Lee came to the museum in 1952 as curator of Oriental art, and was director from 1958 to 1982. Since its 1916 founding, the museum has never charged admission, but Lee was also ­relieved of much of the burden of raising acquisition money thanks to a local philanthropist, Leonard C. Hanna Jr., who left the museum $33 million for ­acquisitions shortly before Lee took over, making it—during Lee's golden era—one of the wealthiest museums in the country. This let him amass a superb Asian collection and ­acquire dozens of major paintings, including those of ­Velázquez, El Greco and Goya, as well as masterpieces such as Frederic Edwin Church's "Twilight in the Wilderness" (1860), Jacques-Louis David's "Cupid and Psyche" (1817) and Nicolas Poussin's "The Holy Family on the Steps" (1648). Fifty of the Asian works he acquired are the focus of "Streams and Mountains Without End," on view through Aug. 23.

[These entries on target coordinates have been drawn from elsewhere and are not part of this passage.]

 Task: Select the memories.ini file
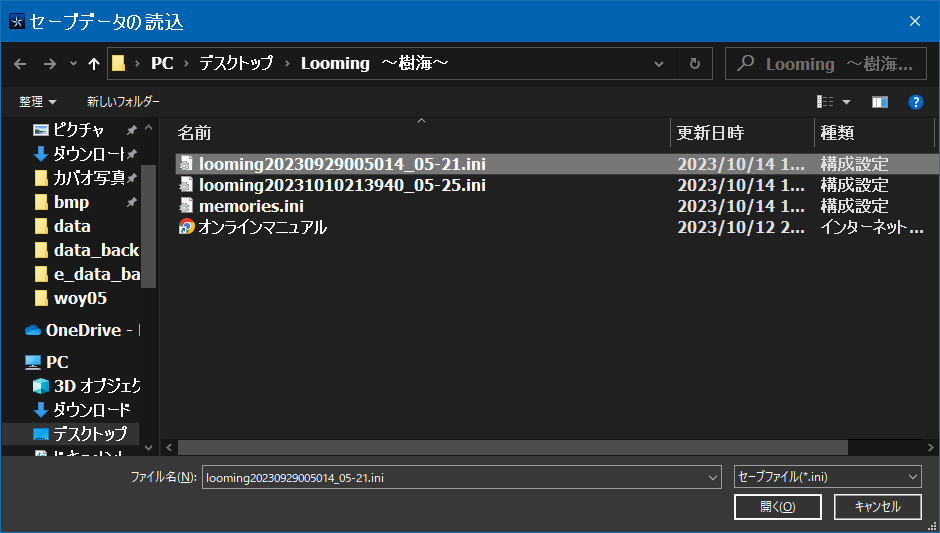[251, 206]
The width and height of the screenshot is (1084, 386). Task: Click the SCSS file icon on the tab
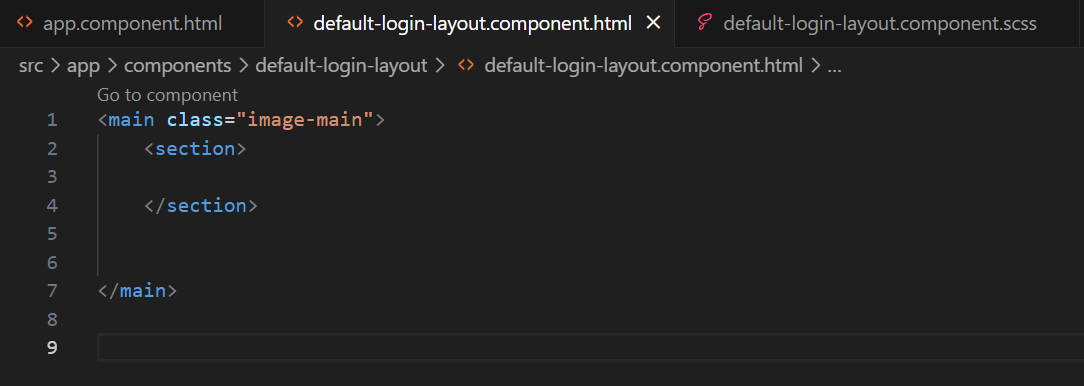click(704, 23)
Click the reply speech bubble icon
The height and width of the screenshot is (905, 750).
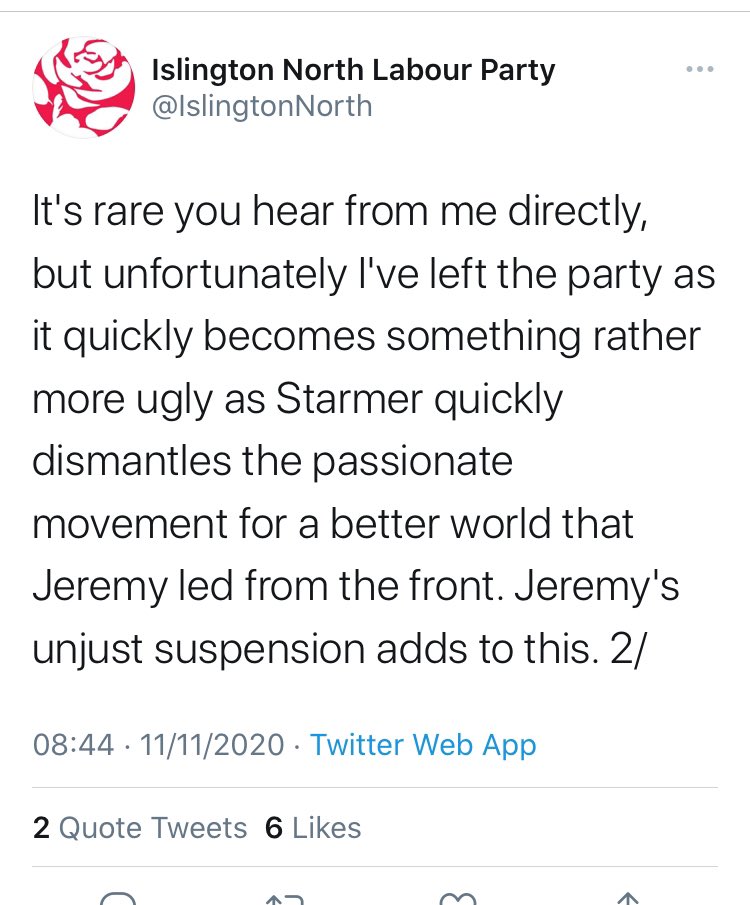[119, 897]
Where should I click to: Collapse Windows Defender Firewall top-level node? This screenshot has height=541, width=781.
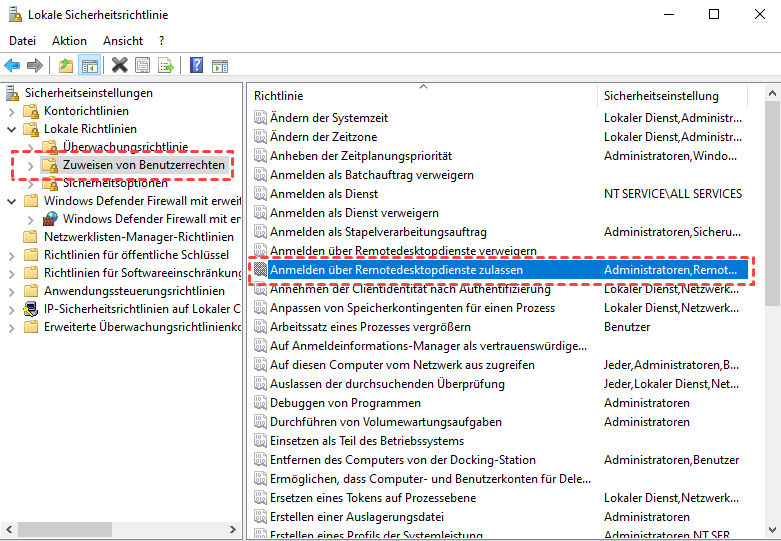click(x=11, y=201)
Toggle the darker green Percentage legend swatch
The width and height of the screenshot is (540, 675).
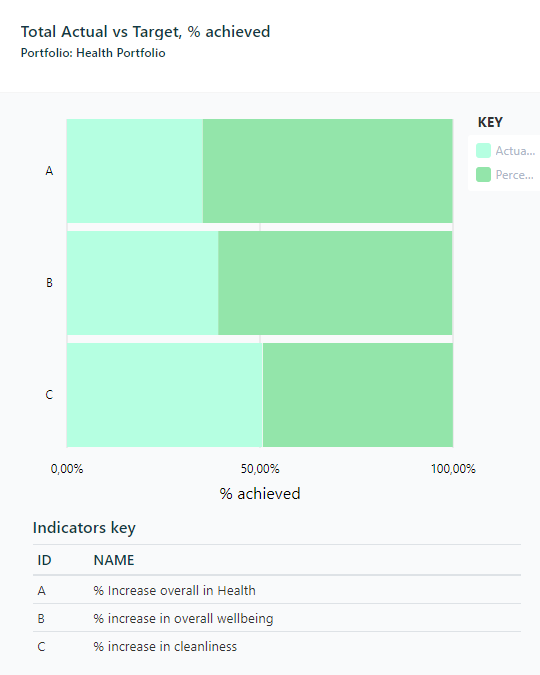point(483,175)
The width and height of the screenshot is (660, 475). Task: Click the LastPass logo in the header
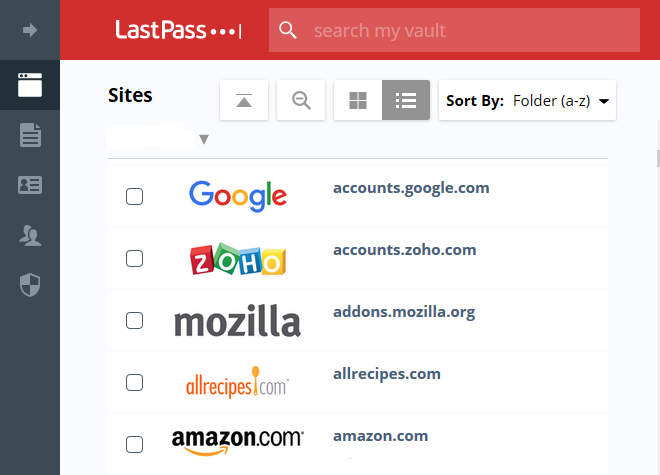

Lee disdained the museum world's fashionable enthusiasms. Thus he did not buy a Jackson Pollock until 1980 and passed on early opportunities to acquire works by Andy Warhol, Roy Lichtenstein and Jasper Johns (all now represented in the new galleries). He refused to recognize photography as a worthy component of a major art museum, requiring his successors to play catch-up. He preferred tasteful, high-minded, even scholarly art shows, resisting blockbuster exhibitions, ­recorded gallery tours and gift shops—all of which the current leadership embraces, as do virtually all of their peers. These qualities led the art critic John Canaday to call Lee's Cleveland "the only really aristocratic art museum in the country."

Although lack of adequate space for Lee's deep Asian collection was a principal motivation for the current building project, the bulk of that collection will be in storage until the Viñoly expansion is completed in 2013. Instead, the new East Wing houses works that were not among Lee's priorities, from the mid-19th century to the present, including contemporary art and photography. For the most part, the modern art collection is shallow. But it contains some dazzling pieces: "Two Women," a 1908 bronze by Henri Matisse, stands near an arresting, highly polished brass abstraction, "Male Torso," by Constantin Brancusi (1917) and the brooding "Head of Christ" painted by Georges Rouault (1937).

The Rodin holdings are anything but shallow and highlighted at one end of the new wing, in a glass-box gallery overlooking the park-like campus. A dozen of the museum's more than 40 Rodins fill this unconventionally bright and exposed space, including an artist's casting of his groundbreaking "The Age of Bronze" (1876).